I need the number of lines in the listing below that contain "Check", and only that number.
(Beginning of Record excerpts)
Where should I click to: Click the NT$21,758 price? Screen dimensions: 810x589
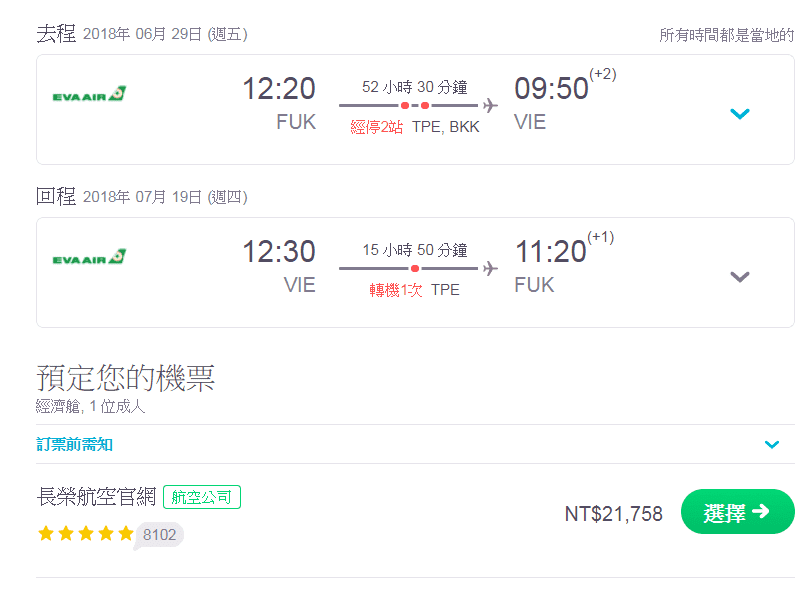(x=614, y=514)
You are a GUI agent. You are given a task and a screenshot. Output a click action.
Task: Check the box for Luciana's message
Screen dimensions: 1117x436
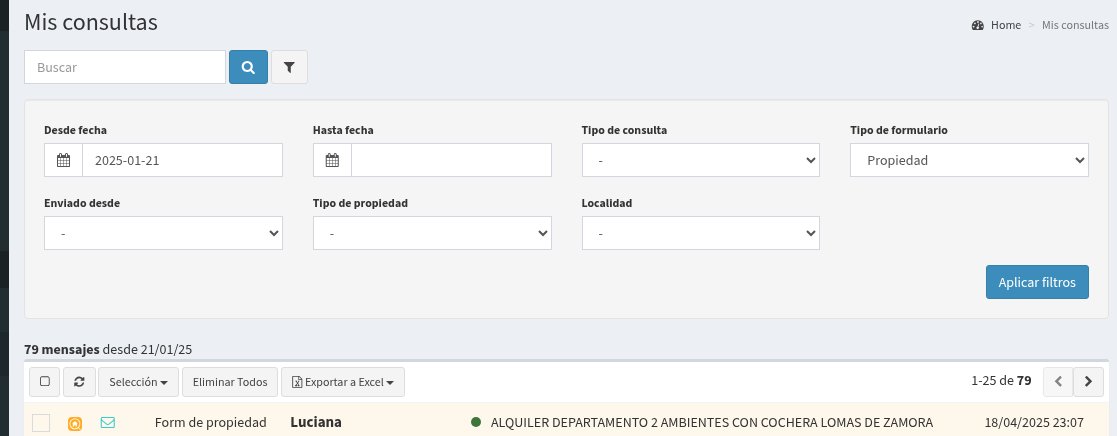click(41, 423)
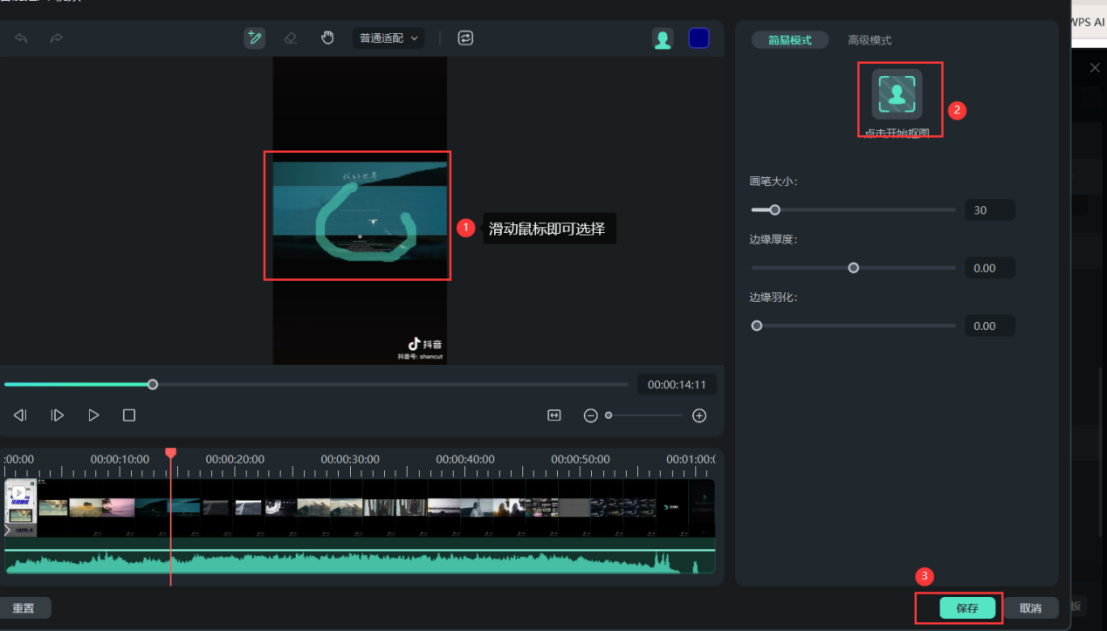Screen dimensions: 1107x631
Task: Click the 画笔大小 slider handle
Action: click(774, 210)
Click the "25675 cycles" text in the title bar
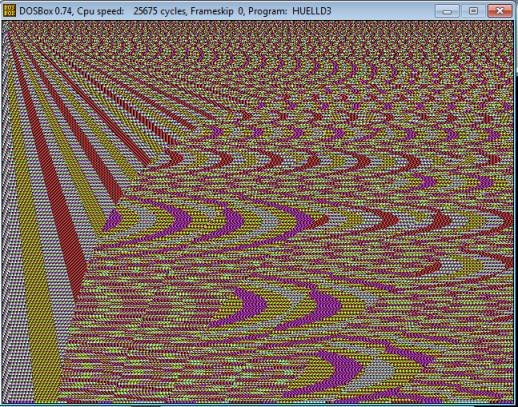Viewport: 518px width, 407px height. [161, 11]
(End of Record excerpts)
(Beginning of Record excerpts)
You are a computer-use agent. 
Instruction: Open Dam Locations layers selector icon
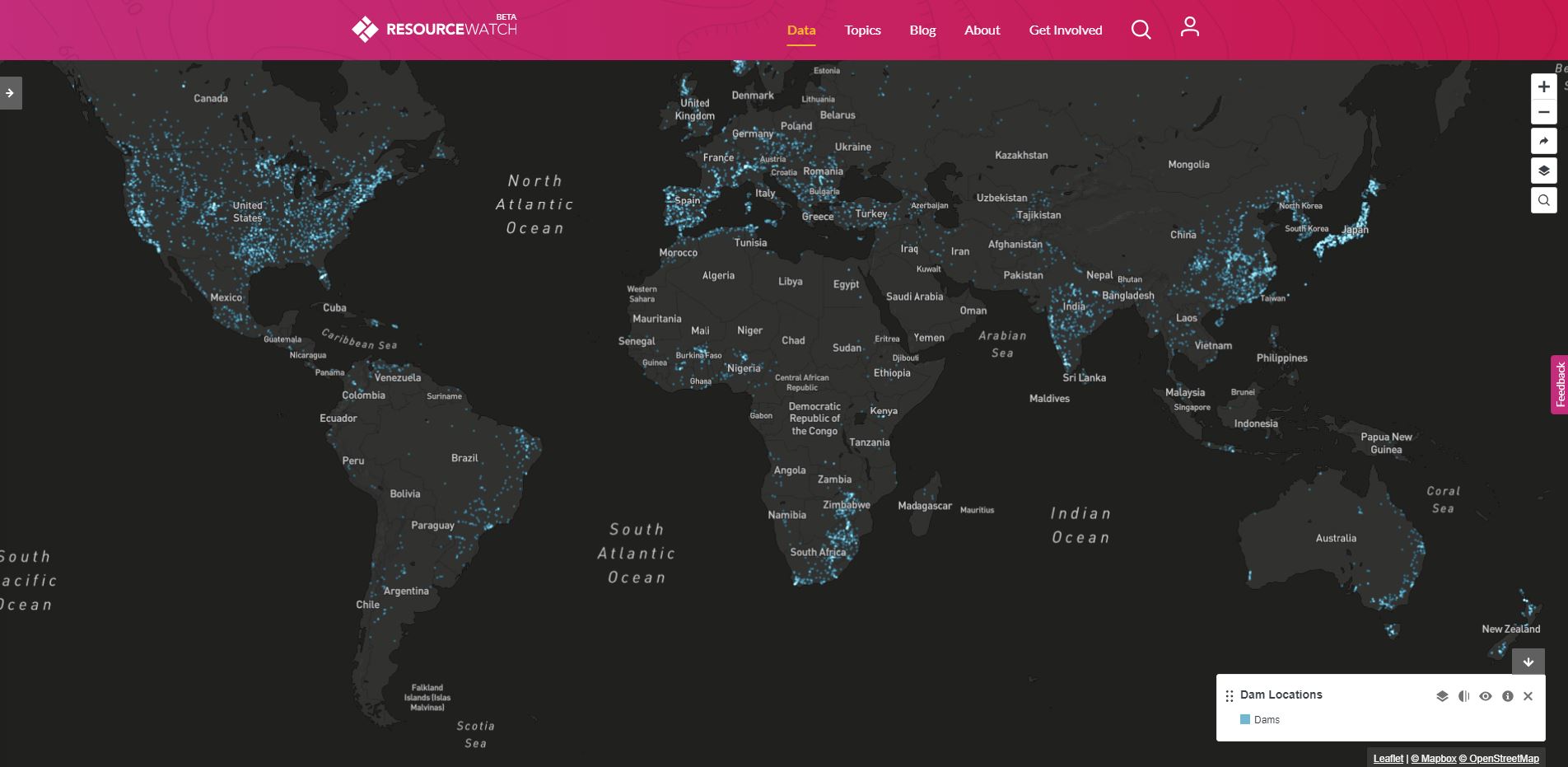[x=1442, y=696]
(End of Record excerpts)
(Beginning of Record excerpts)
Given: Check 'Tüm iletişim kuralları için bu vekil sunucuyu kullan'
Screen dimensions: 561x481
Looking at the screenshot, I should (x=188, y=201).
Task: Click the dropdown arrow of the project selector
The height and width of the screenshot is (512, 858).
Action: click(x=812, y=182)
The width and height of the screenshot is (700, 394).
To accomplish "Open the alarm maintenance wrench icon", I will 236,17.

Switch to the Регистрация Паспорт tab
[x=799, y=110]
(End of Record excerpts)
### Exercise response
2